Эписодий третий
(…)
Агамемнон:
Ледино чадо, сторож палат моих,
слово твоё — что время нашей разлуки:
столь же долго тянулось. Но хвали подобающе:
от других должна исходить эта честь.
И в прочих делах ты не пробуй на женский лад
изнежить меня — и не стели речей
предо мной в пыли, как перед варваром,
и покрывал мне под ноги не бросай на зависть
людям: одних богов мы должны так чтить,
смертному же на драгоценные ткани,
как я разумею, без страха нельзя ступать.

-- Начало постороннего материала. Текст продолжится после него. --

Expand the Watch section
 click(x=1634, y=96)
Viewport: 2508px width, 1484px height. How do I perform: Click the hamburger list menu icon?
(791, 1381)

Не как бога пусть меня чтят — как человека.
Без покрывал под ногами и без украшений
слава разносится: а добрый рассудок —
божий дар величайший. Счастливым того зови,
кто в благоденствии милом свой век скончал.
Если я буду всегда таким — бояться мне нечего.
Κ.: Кабы ты эту речь сказал не упрёка ради.
Α.: Что я сказал — то не изменится, знай.
Κ.: Уж не от страха ли ты богам дал такой обет?
Α.: Я правоту своих слов вижу лучше, чем кто-либо.
Κ.: А Приам что сделал бы, когда бы он победил?
Α.: Уж он-то прошёл бы по богатым полотнищам.
Κ.: Тогда и ты людской молвы не стыдись.
Α.: И людская молва — могучая сила.
Κ.: Тот не стоит зависти, кому не завидуют.
Α.: Но не стоит и женщине раздора искать.
Κ.: Счастливым не стыдно бывать побеждёнными.
Α.: А ты что, такую победу сочла бы за честь?
Κ.: Прошу: не убудет от власти твоей, если уступишь.
Агамемнон:
Коли ты хочешь так… Пусть мне быстрее
развяжут сандалии, что служат шагам рабами.
Лишь бы меня, ступившего на морские дары богов,
ничей ревнивый взор не настиг с небес.
Срамно богатства ногами топтать на улице
и полотна, ценимые наравне с серебром.
Ну да полно о том. А чужачку поласковей
в доме прими: ведь кто милосердно правит,
на тех и боги свыше благосклонно глядят.
Добровольно никто под рабское ярмо не идёт;
она же — цветок, из многих сокровищ избранный,
дружины моей подарок — пошла за мной.
Что же. Коль ты убедила меня послушаться,
в покои дворцовые по багрянцу войду.
Клитемнестра:
Море есть на то —
кто его исчерпает? —
обильно родящее злату-серебру равный
вечно свежий багрец — сколько хочешь полотен крась.
В доме же нашем, царь мой, — хвала богам, —
их полным-полно: нищеты мы не знали.
Кабы мне прорицатели дали такой наказ,
ах, сколько тканей я побросала бы наземь,
выкуп за душу твою заплатить стремясь!..
Ежели корень цел, распускается и листва
в доме, тенью своей укрывая от пса палящего.
Вот и ты пришёл к очагу родному —
и словно теплом повеяло посреди зимы;
а в ту пору, когда из кислого зеленца
Зевс вино создаёт — в доме стоит прохлада,
если муж, совершенства полный, в нём за хозяина.
Зевс мой, о Зевс вершитель! Заверши же мои мольбы
и порадей о том, что возжелал свершить.
(…)
Эписодий четвёртый
Кассандра:
Ай, беда мне, беда мне!
Аполлон, Аполлон мой!
Предводитель хора:
Что ж ты плачами Локсия призываешь?
Вовсе не тот он, кому под стать причитания.
Кассандра:
Ай, беда мне, беда мне!
Аполлон, Аполлон мой!
Предводитель хора:
Она снова кощунствует, к богу взывая,
нимало не склонному откликаться на скорбный вой.
Κассандра:
Аполлон, о Аполлон мой!
Путеводный, губитель мой!
Ты во второй раз нынче погубил меня.
Предводитель хора:
О несчастьях своих, наверное, станет пророчить.
Хоть рабыня, а божеский дар сохранился в её уме.
Κассандра:
Аполлон, о Аполлон мой!
Путеводный, губитель мой!
Куда меня привёл ты? И под кровлю чью?
Предводитель хора:
Под Атридову. Раз не можешь понять сама,
я говорю тебе: и не смей сказать, что я лгу.
Κассандра:
В дом нечестивый! Сколько же прячет он —
душегубства жестокие, взаимоубийства!
Он весь — людобойня, он — кропильня кровавая.
Предводитель хора:
У чужачки-то словно у пса чутьё:
след взяла она и пролитую кровь разыщет.
Κассандра:
Свидетельства есть — как мне не верить им?
Плач младенцев здесь слышится об их умерщвлённой,
изжаренной плоти, их родителем съеденной.